両親を失ってから、守っていかなければならない大切な存在のはずだった。


だが、その考えはどんどんと変わってしまうことになってしまう。



「さあ、楽園に帰りましょう?」


泣きながら微笑む彼女の手には、ナイフが握られていた。




物語は遠い過去までさかのぼる。



「お兄ちゃん!お兄ちゃん!」


朝、エミは大きな声で兄を呼ぶ。


「どうした、エミ。朝からうるせぇぞ」


「ごめんなさい、今日の朝ごはんは私が作ったから食べてもらいたくて」

キッチンのほうからは焦げくさい香りがしている。

エミの指もよく見たら絆創膏だらけ。

プロシュートはとてつもなく嫌な予感がしながらも、エミに手を引かれ階段を下りて行った。



「……努力は認めてやる。」


「すっごいがんばったから絶対においしいよ!!」


プロシュートは溜息混じりに言うが、エミはそれを完全に褒め言葉として受け取っている。
目の前には、どう見ても焦げた料理の数々。

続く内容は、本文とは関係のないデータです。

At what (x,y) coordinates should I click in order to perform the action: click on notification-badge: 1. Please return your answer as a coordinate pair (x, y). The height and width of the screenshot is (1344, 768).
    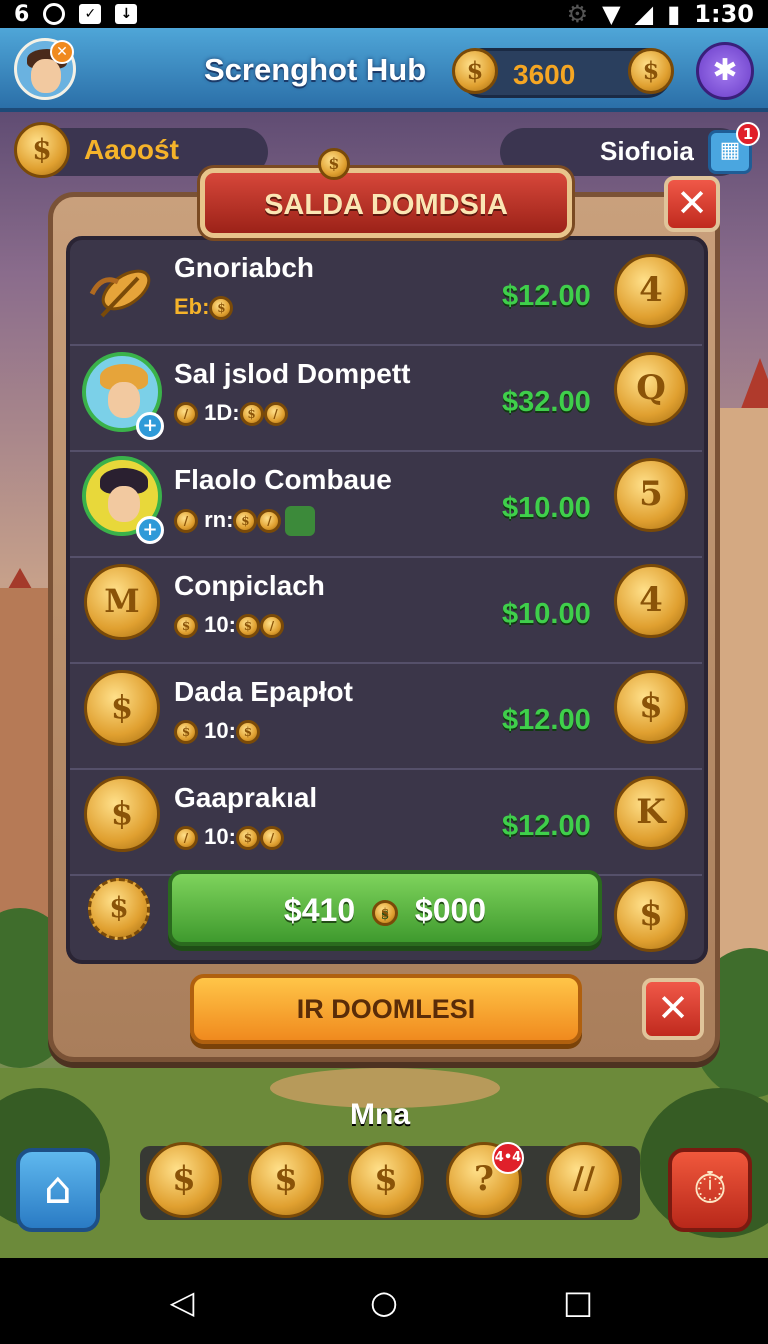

野菜も不揃いに切れている。


「結構自信作なんだー!おいしい…最高においしいってやつだよ!ほら、あーん」

エミはフォークで野菜を刺し、プロシュートの口まで運ぶ。

観念して、口をあけそれを一口で食べる。

「………」

「お兄ちゃん、おいしいでしょ?」


「お前、塩と砂糖間違えただろ」


「え!?嘘、そんな初歩的な間違いしないよー」


そう言ってエミは自分の作った料理を口にする。


「……あ、甘いッ」


「ほらな。」


苦笑するプロシュートを見てエミはがっかりとしている。

それを見てエミの頭をなでる。


「次はおいしい朝ごはん作る……」


「まぁ、期待はしておいてやる。それに、そんなんじゃあ嫁の貰い手もないからな」



「なくていいもん。お兄ちゃんと結婚するから」


そう言うと、エミはプロシュートの頬にキスした。

そして、椅子に座ると焦げたトーストをかじり苦いとつぶやいていた。


「あ、お兄ちゃんは別の物を食べていいよ……これは私が責任もって食べるから」


「いや、お前がせっかく作ったんだ。食べる」


そう言って、プロシュートはエミの向かい側に座る。

トーストをかじると、やっぱり苦かった。

それでも、不味いとはあまり思えなかった。


「お兄ちゃんは優しいね」


エミがにっこり笑って言う。

こんな平和な日常が、いつまでも続くと思っていた。


楽園には、気付いてしまえばもう留まることはできない。